Monday, July 14, 2008

The Fall of India’s Berlin Wall

Comrades Sent Packing

"Free at last! Free at last! Thank God Almighty, we are free at last." (Martin Luther King).

Prakash Karat cuts a sorry figure today. His ideological posturing has cost the Left dearly. In 2004, his predecessor, Harkishan Singh Surjeet offered the UPA support and enabled the Congress-led coalition to form the government. In 2005, Karat replaced Surjeet and almost immediately the relationship between the Congress and the Left turned sour.

The dogmatic new general secretary unveiled a new era of hectoring the Congress and pushing an unreconstructed ideology that survives only in Jawaharlal Nehru University. Elsewhere in the world, the communists have been pushed to the fringes after the fall of the Berlin Wall.

Between April 2005, when Karat replaced Surjeet, and Tuesday July 8, 2008, when he foolishly withdrew support to the UPA, the Indian Left enjoyed more influence over the Indian government than Israel has over various US governments. And they blew it.

Karat’s obduracy has painted the Left out of the reckoning. Beijing’s mandarins cannot be very pleased. This is abundantly clear from foreign secretary Menon’s statement that China will support the Indian application to the Nuclear Suppliers Group. His dour, immature brinkmanship cost the Left its invaluable influence over government policy. The current crisis is of Karat’s making; it has rocked the India story that the world believes is crucial both in geopolitics as well as in international economics.

What the commissars don’t understand is that the entire world in banking on India’s emergence from a regional to a global power. US President George W Bush was among the first to grasp the importance of the transformation. As Prime Minister Manmohan Singh says, the whole world is rooting for India to emerge from its poverty and its Third World victim mindset. Should India succeed, it will set an example for poor countries. It did that in the 1940s when the Indian National Congress won independence from Britain and presided over a relatively smooth transfer of power.
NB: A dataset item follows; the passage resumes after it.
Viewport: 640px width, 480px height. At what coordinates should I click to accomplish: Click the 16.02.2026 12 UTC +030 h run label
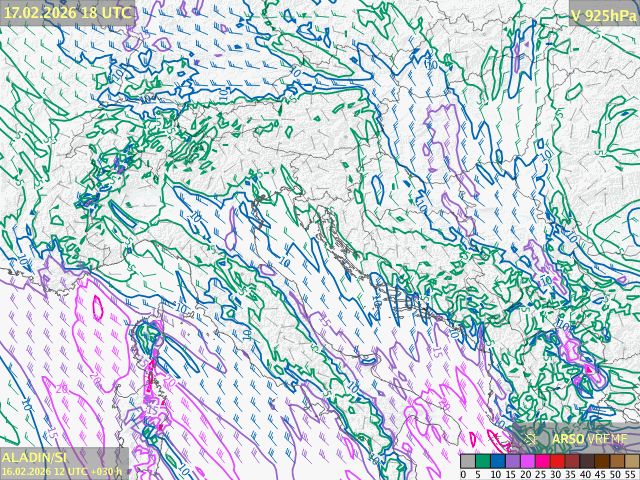62,471
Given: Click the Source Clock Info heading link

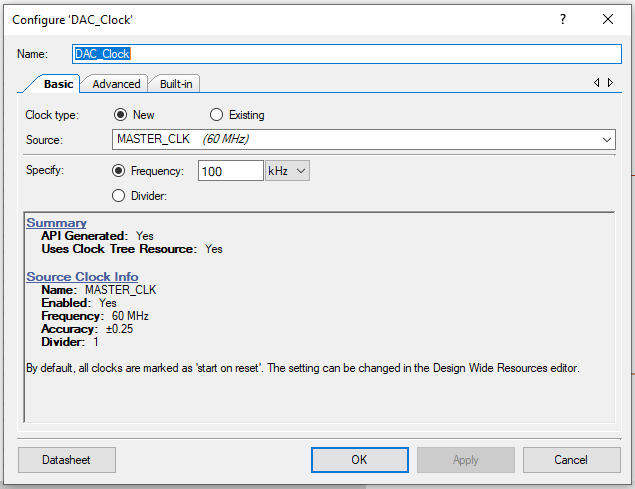Looking at the screenshot, I should pyautogui.click(x=82, y=277).
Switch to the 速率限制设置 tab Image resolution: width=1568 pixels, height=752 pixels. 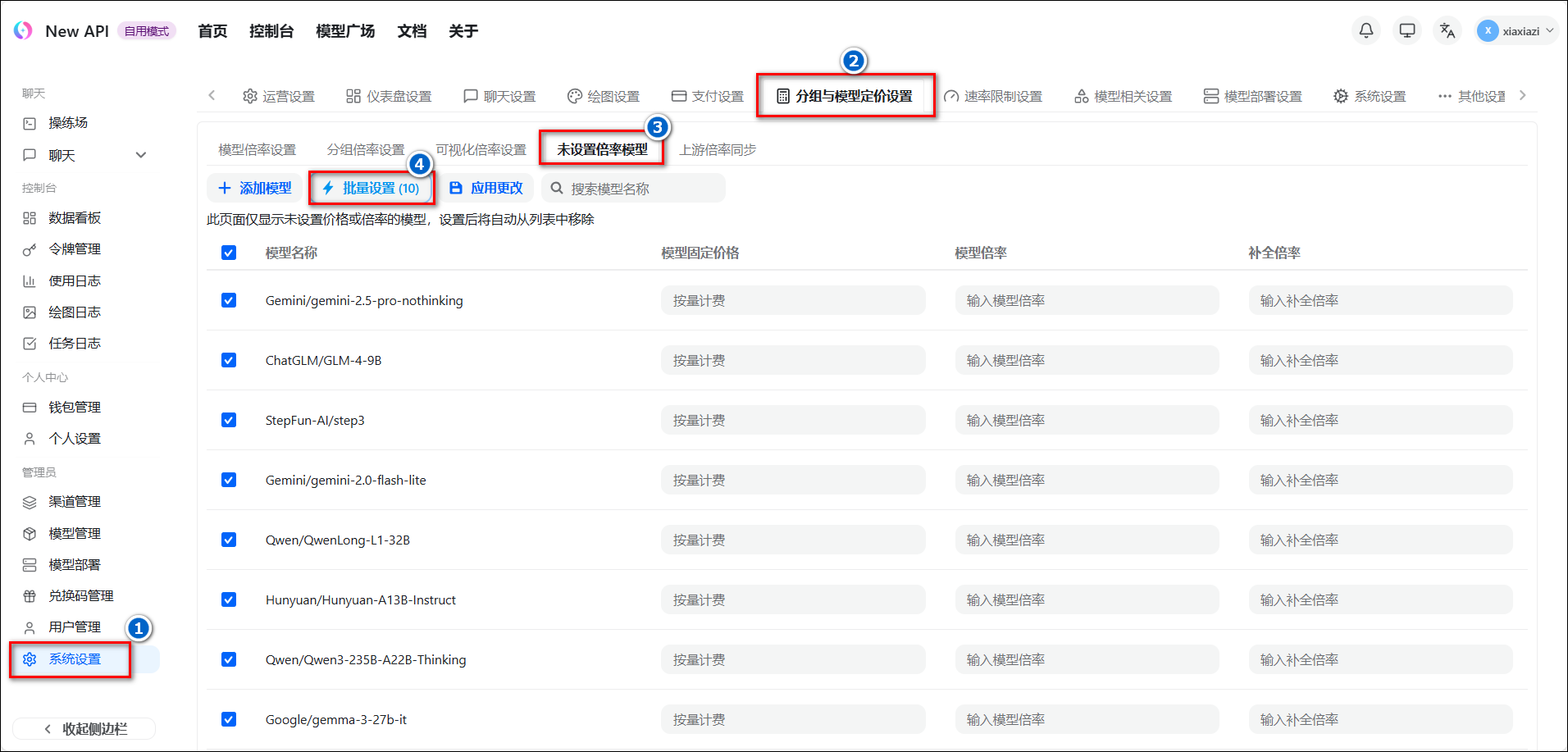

India’s economic transformation will send a more powerful signal to the world than China’s phenomenal growth. The only other large nation that succeeded in wiping out mass poverty is the United States more than two centuries ago. Sure, China has lifted more people out of poverty than India; at the same time, it has clamped down on political opposition. “An iron fist in a velvet glove,” a Chinese-American scholar once called it.

What China lacks is soft power. That’s what the Olympics exercise is all about. The fact is that without the fuzzier aspects of power, it will always be an outsider wanting in to the world milieu. On the other hand, between cricket, Bollywood, the increasingly competitive and aggressive business community and the English-speaking, highly accomplished emigrant community in the West, India has more global influence than China.

The charge that India’s communists are a Chinese fifth column is not lightly made. Many in the highest levels of government believe it to be true. Any rational explanation of Karat’s latest move must factor it in. If, we give Karat and his commissars the benefit of the doubt, the only conclusion left to draw is that they are irresponsible and dogmatic. Any which way, they do not deserve to have a veto on government policy. Either as Quislings or as juvenile ideologues, they should be banished to the fringes from whence they sprang.

So Karat has now wrought his masterpiece of absurd theatre. It reminds me of a scene from the acclaimed film, “Butch Cassidy and the Sundance Kid.” With the forces of the law closing in on them, the duo found themselves at the edge of a cliff with a river flowing furiously below. They had no option but to jump. Sundance was hesitant because he couldn’t swim. Butch told him not to worry “because the fall will kill you anyway.”

That’s the fate of the Left today. They have pulled the plug and find they are the ones who will be flushed down the drain. The Congress is a mighty political player with over a century’s experience. It ran circles around the juvenile commissars and emerged triumphant.